### Extrait du document

○ ○ ○ ○ ○ ○ ○

VIVIANE Lefèvre, interceptée hier matin par la gendarmerie, est en effet un « témoin important» dans l'affaire Loubna Benaïssa. Lorsque la petite fille disparaît le 5 août 1992, vers 12 h 30, à Ixelles, des témoins déclarent qu'un homme identifié plus tard comme étant Jacques Genevois, un informateur de la justice, avait rôdé dans le quartier où l'enfant avait disparu.

Genevois avait produit 3 alibis. Il avait expliqué que ce jour là, il était à Saint-Gilles, à la gare du midi. Il avait dit que la propriétaire de la maison qu'il occupe à Saint-Gilles revenait en train ce jour-là de Milan et qu'elle lui avait demandé de venir la chercher à la gare. Arrivé à la gare du midi, vers 12 h 30, il apprenait que le train de Milan avait du retard. Il patienta 2 heures à la buvette de la gare. Son premier alibi: la serveuse de la buvette. On ignore ce qu'il est advenu de ce témoignage.

Le second témoignage, c'est celui de la propriétaire, laquelle confirme que Genevois l'attendait bien à la gare vers 14 h 30, soit 2 heures après la disparition de Loubna...

○ ○ ○ ○ ○ ○ ○

### Données sources

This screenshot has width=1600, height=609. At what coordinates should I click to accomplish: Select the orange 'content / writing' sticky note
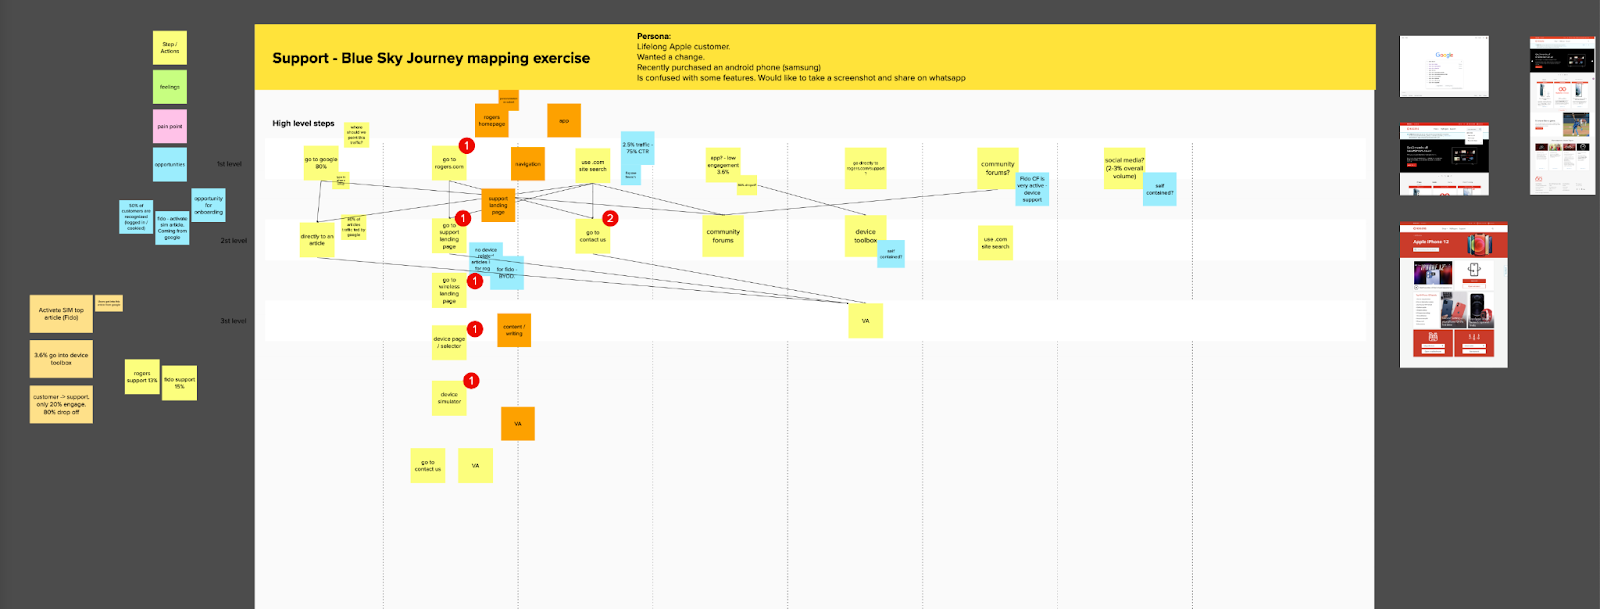pos(514,330)
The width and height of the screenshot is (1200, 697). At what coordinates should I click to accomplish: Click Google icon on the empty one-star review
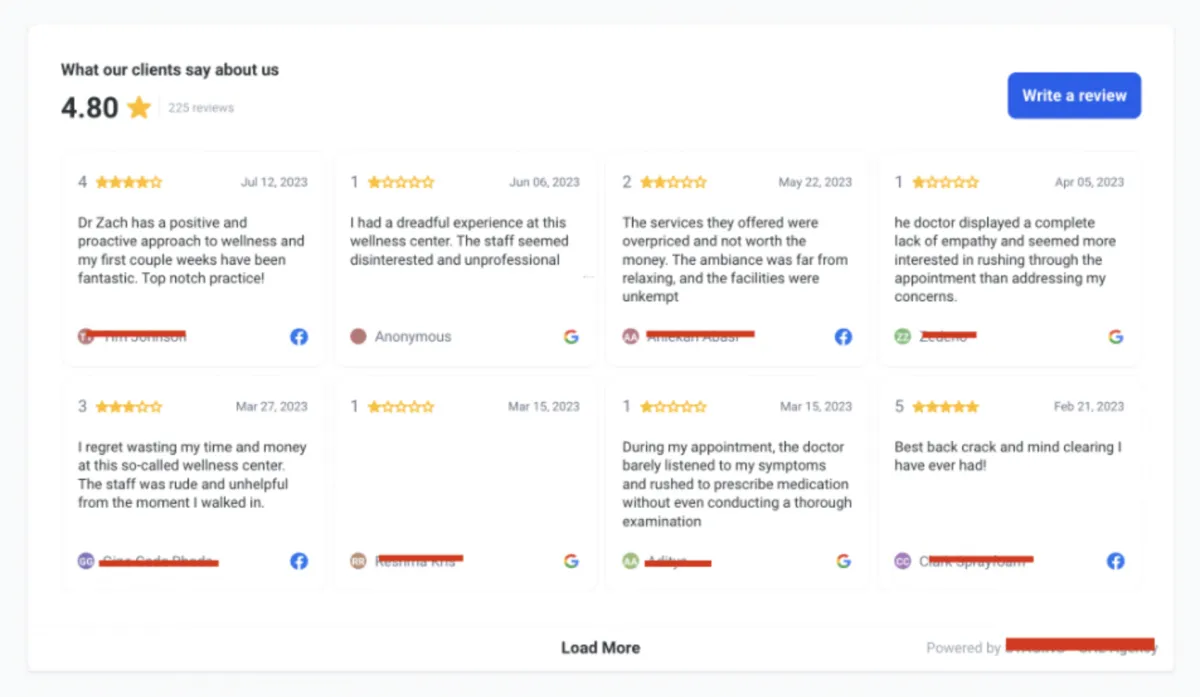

○ ○ ○ ○ ○ ○ ○

### Consignes
**a)** Répondez à ces questions à partir de l'extrait sur l'affaire Loubna Benaïssa :
(i) Vers quelle heure la petite fille disparaît-elle le 5 août 1992 ?
(ii) Combien de temps Genevois patienta-t-il à la buvette de la gare ?
(iii) Selon la propriétaire, vers quelle heure Genevois l'attendait-il à la gare ?
**b)** Reproduisez sans rien changer le passage de l'extrait qui commence par « VIVIANE Lefèvre, interceptée » et se poursuit jusqu'à « de ce témoignage. ».
Les lignes n'ont aucun rapport avec l'extrait.

### Réponses
**a)**
(i) Vers 12 h 30.
(ii) 2 heures.
(iii) Vers 14 h 30.

**b)**
VIVIANE Lefèvre, interceptée hier matin par la gendarmerie, est en effet un « témoin important» dans l'affaire Loubna Benaïssa. Lorsque la petite fille disparaît le 5 août 1992, vers 12 h 30, à Ixelles, des témoins déclarent qu'un homme identifié plus tard comme étant Jacques Genevois, un informateur de la justice, avait rôdé dans le quartier où l'enfant avait disparu.

Genevois avait produit 3 alibis. Il avait expliqué que ce jour là, il était à Saint-Gilles, à la gare du midi. Il avait dit que la propriétaire de la maison qu'il occupe à Saint-Gilles revenait en train ce jour-là de Milan et qu'elle lui avait demandé de venir la chercher à la gare. Arrivé à la gare du midi, vers 12 h 30, il apprenait que le train de Milan avait du retard. Il patienta 2 heures à la buvette de la gare. Son premier alibi: la serveuse de la buvette. On ignore ce qu'il est advenu de ce témoignage.